Technologists also believe that publishing is transportable — anyone can be a publisher. All you need are some basic skills, access to a blogging platform, and some determination. While for certain forms of expression this can be true — this blog is an example — for a complex organism like an academic press or an academic journal, much more is needed, including people with the talent and experience to get it right. I may think I’m a good cook because I can occasionally prepare a surprisingly tasty meal on a Sunday night by following someone else’s recipe and using the right ingredients, but that by no means translates into my ability to create, finance, run, and manage a restaurant. If you’re a “cooking technologist,” you think all you need is an oven, pans, and ingredients.

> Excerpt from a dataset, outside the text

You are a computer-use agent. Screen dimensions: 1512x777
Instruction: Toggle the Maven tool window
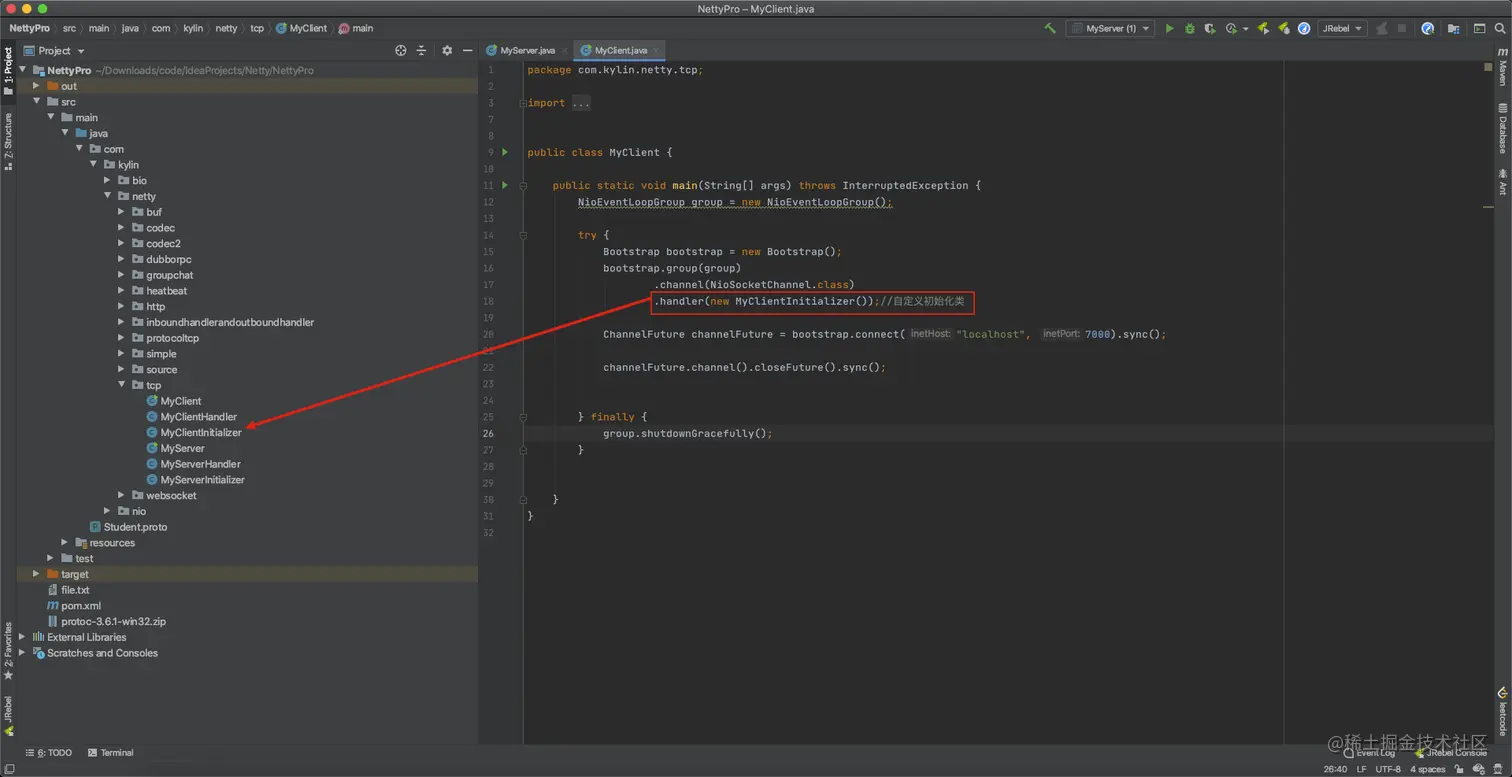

Imagine a situation where homes had no kitchens and utensils were unavailable. We would all be dependent on cafes and restaurants to eat and, it follows, our idea of what it is to prepare food would be exhausted by those working in such a capacity within these establishments. Now introduce kitchens into homes and affordable utensils into shops. Suddenly we can cook meals at home. Obviously the quality of the infrastructure is lower and there’s less expertise. For the sake of the thought-experiment, assume kitchens and utensils appeared suddenly, to an extent profoundly disruptive of established practices of going out for every meal. The meals cooked at home would be of poor quality, probably pragmatically orientated and often imitating (poorly) the meals available in restaurants and cafes.
With time, hobbyists become more adept at imitating such meals and, as cooking becomes an everyday activity, new kinds of meals emerge because the practical intent behind cooking is no longer constrained by the economics of the restaurant. Then the utensils get ever better and cook books become a market in their own right, with expert guidance being commercially (and sometimes freely) available to anyone who wants it. The gap between the professional chefs and enthusiastic amateurs becomes ever narrower. Likewise, the vast majority of the populace becomes capable of cooking in a purely functional way, with a range of outcomes shaped by personal preference.People can even, god forbid, cook for each other. Those who put the effort in are able to cook very well.
None of this means that restaurants go out of business. But it does mean the economics of the restaurant business change profoundly. What was once, in the thought-experiment, a position of hegemony where everyone is reliant on the restaurant for all their meals becomes a position where the restaurant must offer some additional value vis-a-vis the meals people are able to cook at home. If everyone can cook in a way which is good enough for everyday purposes, the restaurant must offer something else. For a while, it might get by on the social convention that you don’t socialise or celebrate with meals at home. It might also get by on people either being unable to cook or choosing not to cook once they have that capacity. But once the infrastructure and the expertise is distributed widely enough, it simply has to innovate or its position will eventually become untenable. The fact the populace is able to cook for themselves doesn’t mean the restaurateur has no future, far from it. However if they spend this time arrogantly dismissing the pretensions of the amateur cooks rather than creatively redefining their role to take account of the fact they no longer have a monopoly on cooking then, frankly, they’re screwed and, more over, they deserve their fate.